HE walks in through the glass doors, the dark-haired baby in a pretty red outfit clutched to his chest.
His face tells its own story. The man is exhausted as he trudges towards the reception desk at the Cleft Hospital in Gujrat.
At the top of the stairs, the man stops the grey-bearded medical director Dr Ijaz Bashir. He turns his baby girl around, holding her in his outstretched arms.
A gaping hole cuts through the baby girl’s face under her nose where her mouth failed to fuse together properly before she was born. She has a cleft lip, a birth defect experienced by one in every 600 babies born in Pakistan.
But unlike the UK where babies born with cleft lips and palates undergo surgery before they are a year old, most of Pakistan’s children are forced to live with the disfigurement, their families too poor to afford plastic surgery to repair the damage.
But not this little girl.

**LISTED ENTRIES:**
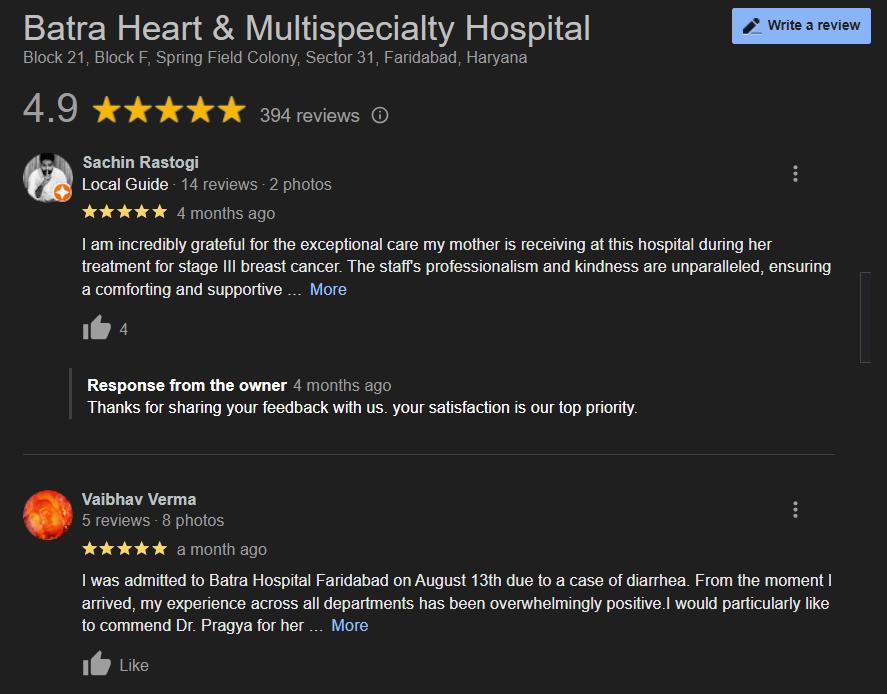This screenshot has height=694, width=887.
Task: Expand Vaibhav Verma's review with More
Action: tap(349, 625)
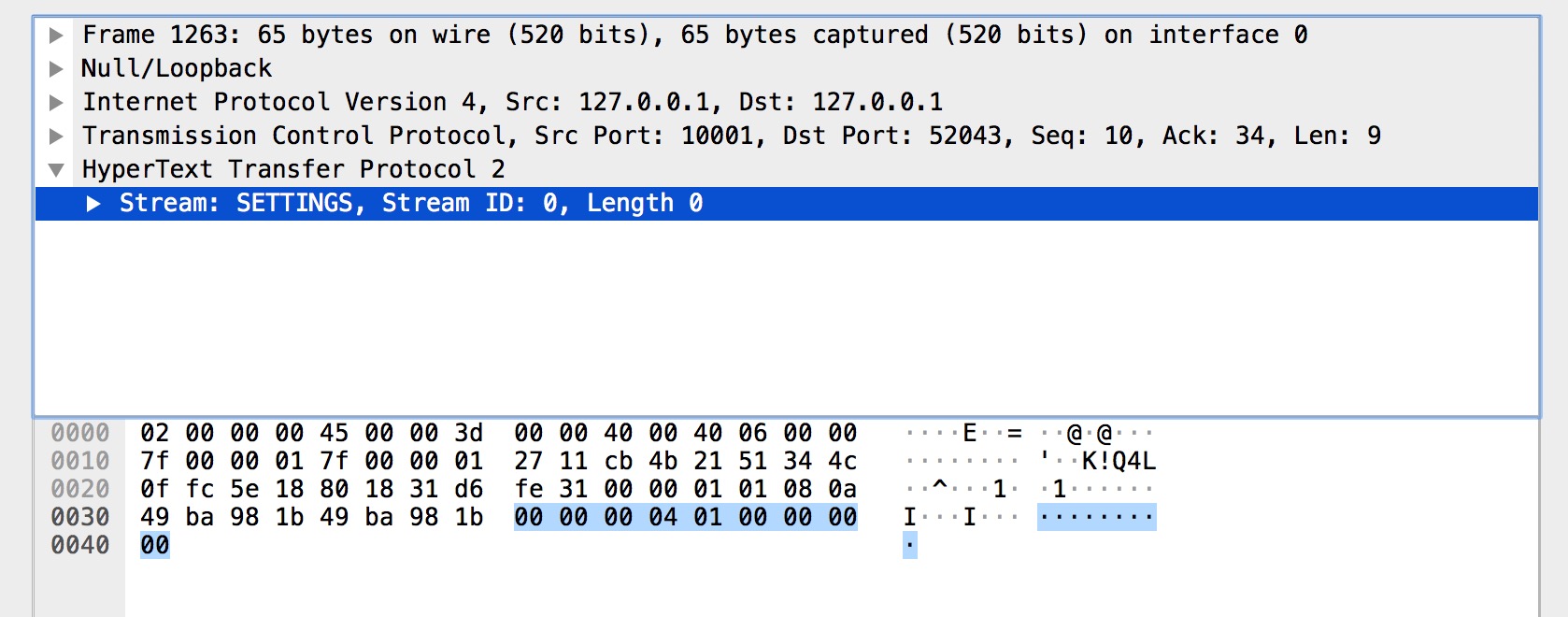Select hex byte cb in the hex dump
Viewport: 1568px width, 617px height.
tap(618, 462)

**TASK DETAILS:**
According to the article about the Gujrat cleft hospital, how common is a cleft lip among babies born in Pakistan?

**OUTPUT OF THE TASK:**
One in every 600 babies born in Pakistan has a cleft lip.